Tenet is still in the testnet and beta phase, leaving ample room for growth.
Author: Jiraiya
Compiled by: TechFlow
Tenet is an EVM-compatible blockchain built using the Cosmos SDK. It aims to enhance chain security by leveraging a diversified PoS mechanism that accepts LSDs as validator collateral, while also bringing liquidity and yield opportunities to LSDs. In this article, crypto researcher Jiraiya provides a comprehensive analysis of Tenet from multiple perspectives.

DiPoS
Diversified Proof-of-Stake (DiPoS) enables network consensus through validators who stake a basket of assets. This prevents dominance by a single large entity controlling one asset, significantly reducing the risk of network attacks. The current staking list includes ETH, ATOM, BNB, MATIC, ADA, DOT, and TENET.

tLSD
Active staking providers on Tenet can also issue tLSD (Tenet LSD), which represents any LSD staked with these network validators. tLSD offers yield from staking while simultaneously participating in Tenet validation and earning network transaction fees.
Tenet also has its own LSD infrastructure, meaning you can liquid-stake assets like $ETH, $ATOM, and $BNB through their liquid staking protocol.
Since Tenet brings these assets onto their blockchain for security rather than monetary purposes, converting these LSDs incurs zero fees. They view this as a form of security incentive.
TENET/veTENET
Next, let's discuss $TENET. $TENET serves as the gas token for the Tenet blockchain. $TENET can also be staked with validators to help secure the blockchain. In return, stakers receive $LSD, known as $tTENET.
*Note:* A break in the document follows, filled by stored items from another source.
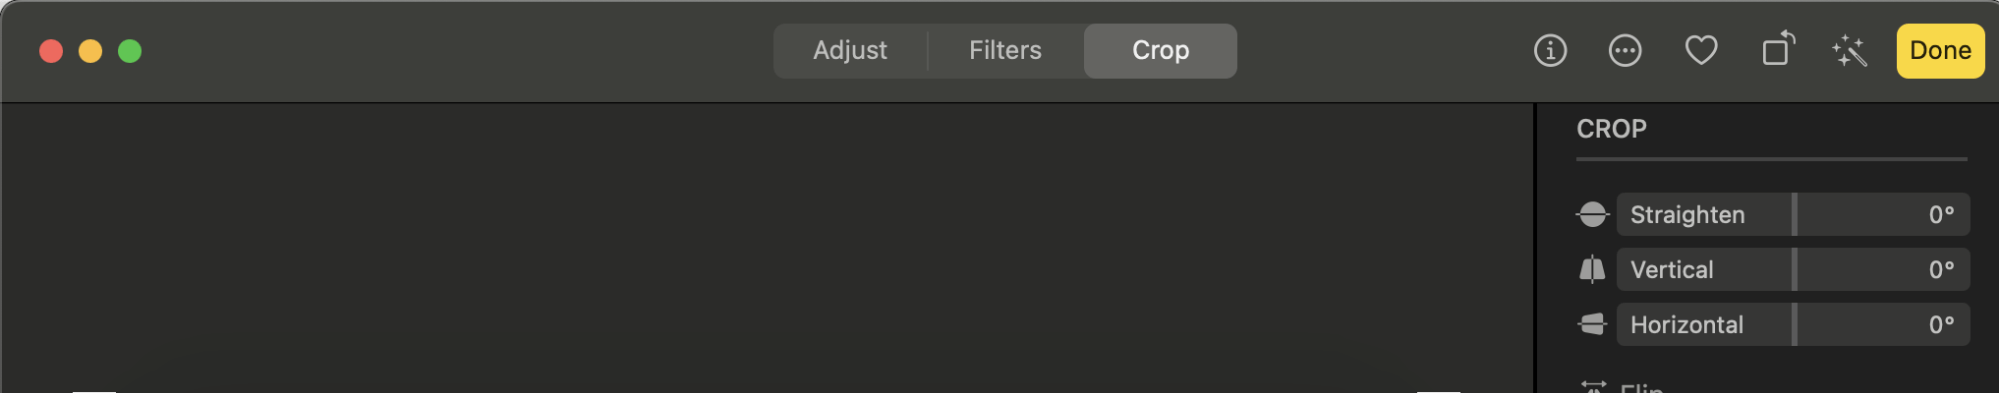Viewport: 1999px width, 394px height.
Task: Click the Straighten 0° value field
Action: (x=1941, y=214)
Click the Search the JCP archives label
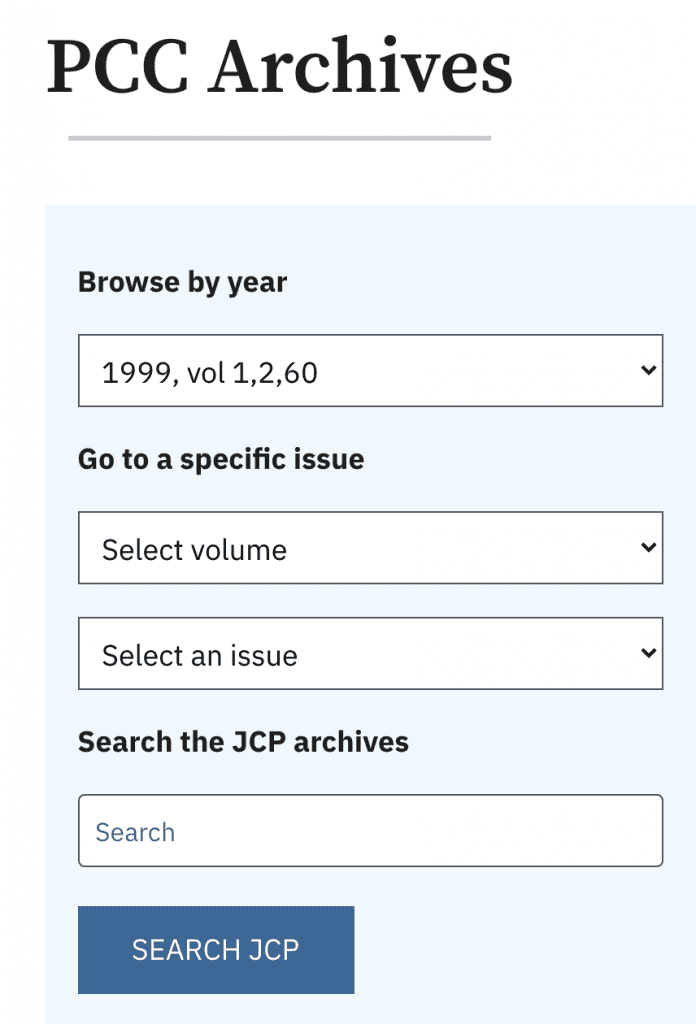Viewport: 696px width, 1024px height. tap(243, 742)
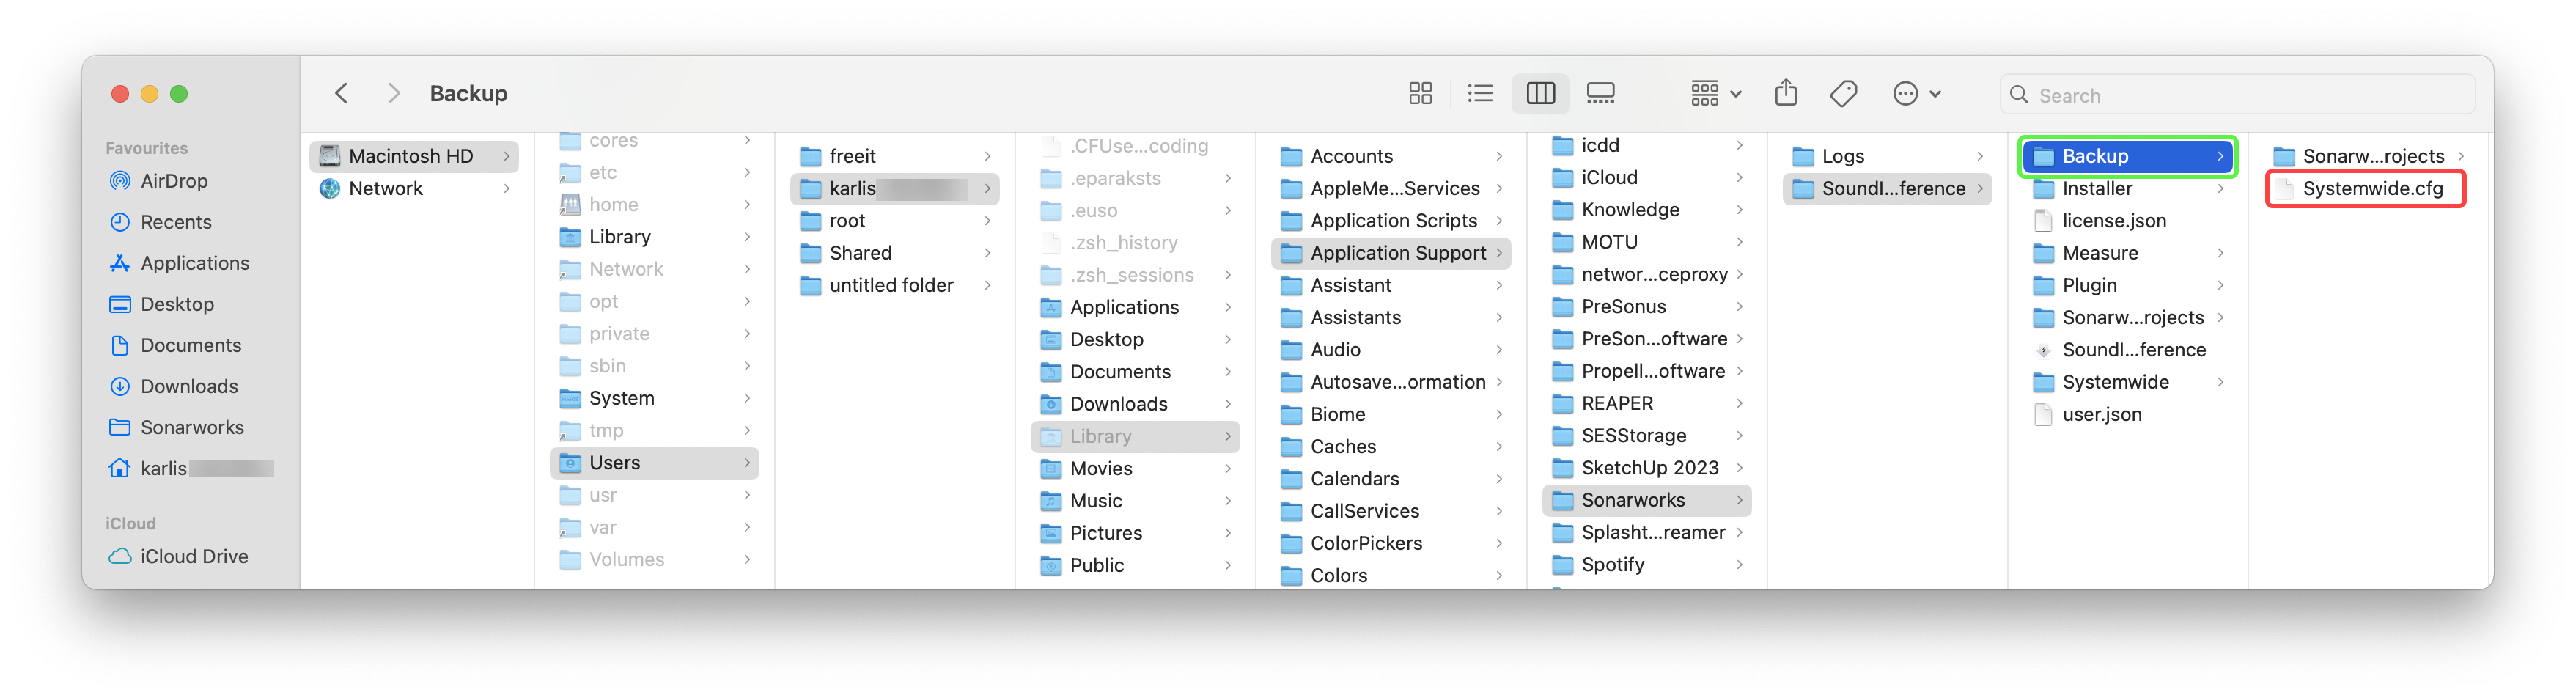Open AirDrop in the sidebar
This screenshot has height=698, width=2576.
[x=174, y=181]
To earn validator rewards for securing the chain, $tTENET must itself be staked with corresponding staking providers. Alternatively, you can lock $tTENET into $veTENET to gain various benefits such as voting rights in governance and reward gauges.
For veTENET holders, there are multiple potential revenue streams, including 100% of withdrawal fees from validators, 50% of transaction fees, 100% of minting and redemption fees from the Tenet stablecoin, 100% of borrowing fees generated by borrowers in the Tenet Money market, and 100% of management fees from its DEX.
veTENET features reward gauges, which also open up possibilities for on-chain bribe mechanisms.
Native Stablecoin
Tenet also has its own stablecoin protocol. It adopts the Liquity model, allowing users to mint a decentralized dollar-pegged stablecoin (LSDC). These interest-free loans (denominated in LSDC) are collateralized by yield-generating assets such as $ankrBNB, $wstETH, and $cbETH.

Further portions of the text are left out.